Michel C J
J Theor Biol. 1986 May 21;120(2):223-36. doi: 10.1016/s0022-5193(86)80176-x.
We propose a new approach to study protein coding and non-coding regions in DNA sequences, by making use of two complementary statistical methods. The principal component analysis (PCA) is a graphical method to represent DNA sequences which are characterized by some quantitative parameters: it is a help to the intuition. The discriminating analysis (DA) is a quantitative method which permits to classify the DNA sequences. It leads to an evaluation of the first method and to a decision.

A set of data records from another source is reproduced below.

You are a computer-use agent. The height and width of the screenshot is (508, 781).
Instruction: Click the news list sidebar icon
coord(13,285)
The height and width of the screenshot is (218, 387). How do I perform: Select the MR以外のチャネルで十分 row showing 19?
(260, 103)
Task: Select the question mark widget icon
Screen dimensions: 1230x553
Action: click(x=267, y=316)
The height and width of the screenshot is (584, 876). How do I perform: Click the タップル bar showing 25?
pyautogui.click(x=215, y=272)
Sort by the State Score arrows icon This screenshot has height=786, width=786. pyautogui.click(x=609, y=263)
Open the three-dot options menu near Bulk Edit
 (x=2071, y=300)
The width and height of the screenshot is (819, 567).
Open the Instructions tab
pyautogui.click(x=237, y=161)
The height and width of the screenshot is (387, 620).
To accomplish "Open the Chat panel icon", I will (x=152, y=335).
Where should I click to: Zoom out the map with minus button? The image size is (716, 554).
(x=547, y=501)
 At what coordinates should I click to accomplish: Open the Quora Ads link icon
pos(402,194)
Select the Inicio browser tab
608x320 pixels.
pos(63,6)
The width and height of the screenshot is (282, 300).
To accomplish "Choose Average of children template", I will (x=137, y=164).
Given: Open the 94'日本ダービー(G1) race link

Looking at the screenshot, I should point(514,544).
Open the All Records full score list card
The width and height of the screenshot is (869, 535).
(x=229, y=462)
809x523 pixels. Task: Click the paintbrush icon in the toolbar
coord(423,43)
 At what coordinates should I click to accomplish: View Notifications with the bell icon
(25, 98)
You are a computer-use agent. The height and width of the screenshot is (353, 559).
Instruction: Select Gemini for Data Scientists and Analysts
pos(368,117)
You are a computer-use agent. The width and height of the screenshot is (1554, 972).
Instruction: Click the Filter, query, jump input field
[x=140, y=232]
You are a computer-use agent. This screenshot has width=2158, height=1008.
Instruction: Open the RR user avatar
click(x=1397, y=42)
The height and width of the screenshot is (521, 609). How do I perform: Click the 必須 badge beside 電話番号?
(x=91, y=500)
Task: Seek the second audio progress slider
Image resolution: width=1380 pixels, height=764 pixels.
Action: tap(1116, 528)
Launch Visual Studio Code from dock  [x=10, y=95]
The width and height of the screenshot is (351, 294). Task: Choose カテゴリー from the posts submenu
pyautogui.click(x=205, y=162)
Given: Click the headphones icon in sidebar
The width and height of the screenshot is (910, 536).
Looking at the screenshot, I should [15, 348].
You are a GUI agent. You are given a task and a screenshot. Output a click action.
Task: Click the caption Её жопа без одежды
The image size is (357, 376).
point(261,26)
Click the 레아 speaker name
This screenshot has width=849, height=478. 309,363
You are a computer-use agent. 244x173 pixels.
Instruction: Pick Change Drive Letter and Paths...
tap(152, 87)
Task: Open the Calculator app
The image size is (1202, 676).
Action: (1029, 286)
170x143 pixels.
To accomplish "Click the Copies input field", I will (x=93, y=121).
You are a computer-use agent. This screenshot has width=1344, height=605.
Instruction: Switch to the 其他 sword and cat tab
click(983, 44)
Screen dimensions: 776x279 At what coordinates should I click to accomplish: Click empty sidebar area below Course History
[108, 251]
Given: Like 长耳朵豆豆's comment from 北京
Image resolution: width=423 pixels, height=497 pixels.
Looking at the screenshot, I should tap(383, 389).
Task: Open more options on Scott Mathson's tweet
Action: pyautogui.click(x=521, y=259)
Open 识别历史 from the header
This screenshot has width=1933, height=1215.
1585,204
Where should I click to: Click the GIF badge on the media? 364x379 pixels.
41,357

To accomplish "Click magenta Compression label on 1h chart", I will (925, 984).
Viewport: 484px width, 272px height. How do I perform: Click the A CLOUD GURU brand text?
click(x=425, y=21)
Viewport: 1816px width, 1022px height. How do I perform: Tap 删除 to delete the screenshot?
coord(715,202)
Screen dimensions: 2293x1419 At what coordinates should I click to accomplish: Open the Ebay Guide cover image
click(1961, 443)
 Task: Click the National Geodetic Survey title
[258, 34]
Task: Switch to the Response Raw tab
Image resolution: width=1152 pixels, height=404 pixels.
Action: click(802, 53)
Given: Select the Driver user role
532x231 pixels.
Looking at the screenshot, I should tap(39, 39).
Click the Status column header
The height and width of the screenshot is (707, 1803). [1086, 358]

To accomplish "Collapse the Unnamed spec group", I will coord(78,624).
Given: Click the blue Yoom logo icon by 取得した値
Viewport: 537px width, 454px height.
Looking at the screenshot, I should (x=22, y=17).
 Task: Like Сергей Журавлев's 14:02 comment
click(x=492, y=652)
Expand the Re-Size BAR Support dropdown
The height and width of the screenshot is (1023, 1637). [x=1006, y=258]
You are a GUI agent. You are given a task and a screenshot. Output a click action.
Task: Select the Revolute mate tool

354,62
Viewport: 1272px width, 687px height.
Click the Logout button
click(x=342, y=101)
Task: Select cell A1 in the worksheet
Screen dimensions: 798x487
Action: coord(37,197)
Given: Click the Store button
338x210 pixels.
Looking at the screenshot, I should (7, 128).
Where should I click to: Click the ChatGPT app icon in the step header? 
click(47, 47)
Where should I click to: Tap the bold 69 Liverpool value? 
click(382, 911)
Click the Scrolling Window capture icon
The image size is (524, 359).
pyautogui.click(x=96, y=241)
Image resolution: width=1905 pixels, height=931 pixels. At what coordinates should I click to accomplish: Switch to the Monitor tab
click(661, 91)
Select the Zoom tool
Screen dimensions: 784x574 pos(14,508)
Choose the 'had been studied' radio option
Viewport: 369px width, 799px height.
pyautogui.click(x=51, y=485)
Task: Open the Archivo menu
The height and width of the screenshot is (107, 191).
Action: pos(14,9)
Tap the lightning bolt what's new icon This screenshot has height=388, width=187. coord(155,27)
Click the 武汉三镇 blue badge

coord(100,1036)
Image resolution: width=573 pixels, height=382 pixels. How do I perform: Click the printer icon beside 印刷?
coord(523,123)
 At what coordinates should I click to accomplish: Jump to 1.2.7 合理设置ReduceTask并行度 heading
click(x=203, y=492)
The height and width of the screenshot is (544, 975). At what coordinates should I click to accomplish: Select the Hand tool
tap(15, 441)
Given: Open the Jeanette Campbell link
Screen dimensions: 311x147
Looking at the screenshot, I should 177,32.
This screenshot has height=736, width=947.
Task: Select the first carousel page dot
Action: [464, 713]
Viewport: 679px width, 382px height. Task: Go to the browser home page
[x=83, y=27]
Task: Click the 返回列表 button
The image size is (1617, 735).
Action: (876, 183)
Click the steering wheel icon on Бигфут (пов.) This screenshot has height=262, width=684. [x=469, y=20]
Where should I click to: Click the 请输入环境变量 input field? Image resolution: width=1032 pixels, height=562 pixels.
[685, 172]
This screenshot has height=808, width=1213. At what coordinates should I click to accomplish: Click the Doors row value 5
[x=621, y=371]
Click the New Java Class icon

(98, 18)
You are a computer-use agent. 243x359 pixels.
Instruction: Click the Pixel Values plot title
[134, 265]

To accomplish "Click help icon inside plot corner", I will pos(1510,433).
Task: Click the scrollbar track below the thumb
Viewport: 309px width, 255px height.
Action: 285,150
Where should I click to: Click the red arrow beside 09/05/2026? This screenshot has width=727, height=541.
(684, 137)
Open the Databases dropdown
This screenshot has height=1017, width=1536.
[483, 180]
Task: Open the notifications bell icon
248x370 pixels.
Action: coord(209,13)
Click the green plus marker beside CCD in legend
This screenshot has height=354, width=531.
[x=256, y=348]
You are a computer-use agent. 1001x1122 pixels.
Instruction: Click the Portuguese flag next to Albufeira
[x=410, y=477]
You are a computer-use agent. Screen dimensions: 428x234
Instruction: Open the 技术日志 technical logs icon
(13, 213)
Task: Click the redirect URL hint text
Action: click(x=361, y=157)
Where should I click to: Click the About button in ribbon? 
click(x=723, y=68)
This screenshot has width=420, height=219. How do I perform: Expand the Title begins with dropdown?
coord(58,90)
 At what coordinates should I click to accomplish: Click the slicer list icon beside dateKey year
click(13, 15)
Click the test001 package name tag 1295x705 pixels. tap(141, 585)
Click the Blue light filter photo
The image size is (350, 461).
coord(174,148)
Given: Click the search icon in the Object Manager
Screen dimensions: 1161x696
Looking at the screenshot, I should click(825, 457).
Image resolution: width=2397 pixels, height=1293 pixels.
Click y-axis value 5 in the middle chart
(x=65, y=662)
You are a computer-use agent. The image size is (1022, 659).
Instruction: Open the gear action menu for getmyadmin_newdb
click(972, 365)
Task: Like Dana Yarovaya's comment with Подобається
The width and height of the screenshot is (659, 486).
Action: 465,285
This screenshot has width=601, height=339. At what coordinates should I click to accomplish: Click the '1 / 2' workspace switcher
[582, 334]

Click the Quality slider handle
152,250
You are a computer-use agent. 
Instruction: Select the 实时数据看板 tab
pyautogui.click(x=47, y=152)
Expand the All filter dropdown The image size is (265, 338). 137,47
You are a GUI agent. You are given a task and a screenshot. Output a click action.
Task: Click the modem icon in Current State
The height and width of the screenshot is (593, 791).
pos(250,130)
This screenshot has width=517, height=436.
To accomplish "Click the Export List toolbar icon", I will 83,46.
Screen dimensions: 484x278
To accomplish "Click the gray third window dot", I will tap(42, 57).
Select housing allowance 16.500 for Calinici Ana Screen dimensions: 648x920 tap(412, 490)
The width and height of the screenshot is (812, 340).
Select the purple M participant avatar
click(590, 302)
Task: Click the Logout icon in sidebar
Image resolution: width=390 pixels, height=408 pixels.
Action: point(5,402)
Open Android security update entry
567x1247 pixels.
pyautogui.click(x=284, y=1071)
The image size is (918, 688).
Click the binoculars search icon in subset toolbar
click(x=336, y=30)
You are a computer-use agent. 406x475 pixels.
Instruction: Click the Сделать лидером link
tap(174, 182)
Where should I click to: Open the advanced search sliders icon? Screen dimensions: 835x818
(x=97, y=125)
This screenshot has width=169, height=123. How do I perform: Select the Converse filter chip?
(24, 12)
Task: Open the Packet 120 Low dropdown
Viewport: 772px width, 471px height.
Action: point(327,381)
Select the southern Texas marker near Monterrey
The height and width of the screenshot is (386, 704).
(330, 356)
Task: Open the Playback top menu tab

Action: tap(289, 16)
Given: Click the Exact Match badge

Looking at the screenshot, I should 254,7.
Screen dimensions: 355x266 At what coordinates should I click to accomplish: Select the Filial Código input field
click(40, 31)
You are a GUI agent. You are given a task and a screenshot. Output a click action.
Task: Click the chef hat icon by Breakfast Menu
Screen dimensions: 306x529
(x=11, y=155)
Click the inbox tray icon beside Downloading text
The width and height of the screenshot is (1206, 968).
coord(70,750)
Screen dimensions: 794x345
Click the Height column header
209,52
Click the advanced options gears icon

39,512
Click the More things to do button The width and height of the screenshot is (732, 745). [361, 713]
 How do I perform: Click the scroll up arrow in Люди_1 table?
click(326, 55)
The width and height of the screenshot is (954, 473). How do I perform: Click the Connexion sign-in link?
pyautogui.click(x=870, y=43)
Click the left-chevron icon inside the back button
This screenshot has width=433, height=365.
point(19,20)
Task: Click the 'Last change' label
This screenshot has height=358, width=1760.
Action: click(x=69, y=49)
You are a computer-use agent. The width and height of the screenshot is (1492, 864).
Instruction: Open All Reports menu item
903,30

The value of this approach has been confirmed since we also have found some results which had been described recently in the literature. Furthermore, this general methodology has permitted us to show the existence of parameters which identify the nucleic acid sequence functional domains, without having to make use of the properties of the genetic code.
我们提出了一种利用两种互补统计方法来研究DNA序列中蛋白质编码区和非编码区的新方法。主成分分析(PCA)是一种用一些定量参数来表征DNA序列的图形方法:它有助于直观理解。判别分析(DA)是一种定量方法,可对DNA序列进行分类。它能对第一种方法进行评估并做出决策。由于我们也发现了一些最近文献中描述的结果,这种方法的价值得到了证实。此外,这种通用方法使我们能够证明存在一些可识别核酸序列功能域的参数,而无需利用遗传密码的特性。